Task requirements: Reproduce word for word the part of the rows that opens with the line containing "Describe the element at coordinates (328, 322)" and closes with the final row, including both of those lines.

◆ ◆ ◆ ◆ ◆

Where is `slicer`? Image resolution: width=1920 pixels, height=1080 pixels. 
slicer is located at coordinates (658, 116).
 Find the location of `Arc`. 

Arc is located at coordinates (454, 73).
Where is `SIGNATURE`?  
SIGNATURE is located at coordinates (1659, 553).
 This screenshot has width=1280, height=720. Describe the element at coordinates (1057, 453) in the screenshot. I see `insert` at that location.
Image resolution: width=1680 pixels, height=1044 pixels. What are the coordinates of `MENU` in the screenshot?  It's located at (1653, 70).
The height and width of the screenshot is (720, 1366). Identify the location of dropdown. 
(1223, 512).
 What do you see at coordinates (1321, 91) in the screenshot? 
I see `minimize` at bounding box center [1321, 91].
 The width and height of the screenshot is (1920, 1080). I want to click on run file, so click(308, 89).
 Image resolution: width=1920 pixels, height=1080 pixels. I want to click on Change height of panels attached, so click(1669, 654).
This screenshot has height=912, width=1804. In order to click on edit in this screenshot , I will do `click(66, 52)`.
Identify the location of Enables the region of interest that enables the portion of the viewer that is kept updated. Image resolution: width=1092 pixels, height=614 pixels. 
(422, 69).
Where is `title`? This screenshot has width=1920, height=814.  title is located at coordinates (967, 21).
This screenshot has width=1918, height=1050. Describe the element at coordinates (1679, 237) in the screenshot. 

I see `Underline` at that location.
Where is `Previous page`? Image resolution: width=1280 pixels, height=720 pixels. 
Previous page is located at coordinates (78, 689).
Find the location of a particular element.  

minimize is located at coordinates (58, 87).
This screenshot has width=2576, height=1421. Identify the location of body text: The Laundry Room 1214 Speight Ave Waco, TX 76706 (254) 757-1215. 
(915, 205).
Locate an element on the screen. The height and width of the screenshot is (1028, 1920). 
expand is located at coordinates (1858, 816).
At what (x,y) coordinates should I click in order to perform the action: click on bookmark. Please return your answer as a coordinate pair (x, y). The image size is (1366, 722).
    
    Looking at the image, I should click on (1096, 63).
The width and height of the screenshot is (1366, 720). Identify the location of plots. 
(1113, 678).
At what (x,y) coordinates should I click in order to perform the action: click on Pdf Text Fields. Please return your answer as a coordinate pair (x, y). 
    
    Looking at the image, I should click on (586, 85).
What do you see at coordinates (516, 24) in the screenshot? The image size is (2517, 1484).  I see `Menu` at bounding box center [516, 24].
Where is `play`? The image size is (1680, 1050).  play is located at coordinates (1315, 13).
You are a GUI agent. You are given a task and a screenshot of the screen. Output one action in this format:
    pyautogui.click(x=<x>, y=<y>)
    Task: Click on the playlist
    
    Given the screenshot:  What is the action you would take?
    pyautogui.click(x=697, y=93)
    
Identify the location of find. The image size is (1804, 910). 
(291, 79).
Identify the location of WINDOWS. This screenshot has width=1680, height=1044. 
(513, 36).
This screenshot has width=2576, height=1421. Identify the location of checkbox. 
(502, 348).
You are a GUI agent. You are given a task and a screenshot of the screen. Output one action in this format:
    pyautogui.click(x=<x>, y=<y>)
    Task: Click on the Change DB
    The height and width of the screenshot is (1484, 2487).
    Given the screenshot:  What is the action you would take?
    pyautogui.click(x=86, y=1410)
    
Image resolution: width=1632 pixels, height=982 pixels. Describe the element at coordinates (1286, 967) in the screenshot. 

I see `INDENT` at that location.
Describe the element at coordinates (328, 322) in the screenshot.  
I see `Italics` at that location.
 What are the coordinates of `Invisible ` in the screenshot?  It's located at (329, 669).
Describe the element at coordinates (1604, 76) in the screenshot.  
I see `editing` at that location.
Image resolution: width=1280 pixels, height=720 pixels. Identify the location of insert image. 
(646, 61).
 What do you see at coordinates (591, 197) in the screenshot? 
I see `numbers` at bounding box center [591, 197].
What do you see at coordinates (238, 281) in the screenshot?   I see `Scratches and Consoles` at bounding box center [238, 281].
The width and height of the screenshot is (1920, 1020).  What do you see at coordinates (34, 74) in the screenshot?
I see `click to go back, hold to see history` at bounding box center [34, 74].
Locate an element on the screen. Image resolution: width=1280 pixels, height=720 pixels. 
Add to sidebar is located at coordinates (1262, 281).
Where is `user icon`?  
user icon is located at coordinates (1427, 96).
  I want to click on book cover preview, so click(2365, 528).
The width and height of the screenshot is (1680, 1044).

◆ ◆ ◆ ◆ ◆

Exercise output:
Describe the element at coordinates (328, 322) in the screenshot.  
I see `Italics` at that location.
 What are the coordinates of `Invisible ` in the screenshot?  It's located at (329, 669).
Describe the element at coordinates (1604, 76) in the screenshot.  
I see `editing` at that location.
Image resolution: width=1280 pixels, height=720 pixels. Identify the location of insert image. 
(646, 61).
 What do you see at coordinates (591, 197) in the screenshot? 
I see `numbers` at bounding box center [591, 197].
What do you see at coordinates (238, 281) in the screenshot?   I see `Scratches and Consoles` at bounding box center [238, 281].
The width and height of the screenshot is (1920, 1020).  What do you see at coordinates (34, 74) in the screenshot?
I see `click to go back, hold to see history` at bounding box center [34, 74].
Locate an element on the screen. Image resolution: width=1280 pixels, height=720 pixels. 
Add to sidebar is located at coordinates (1262, 281).
Where is `user icon`?  
user icon is located at coordinates (1427, 96).
  I want to click on book cover preview, so click(2365, 528).
The width and height of the screenshot is (1680, 1044).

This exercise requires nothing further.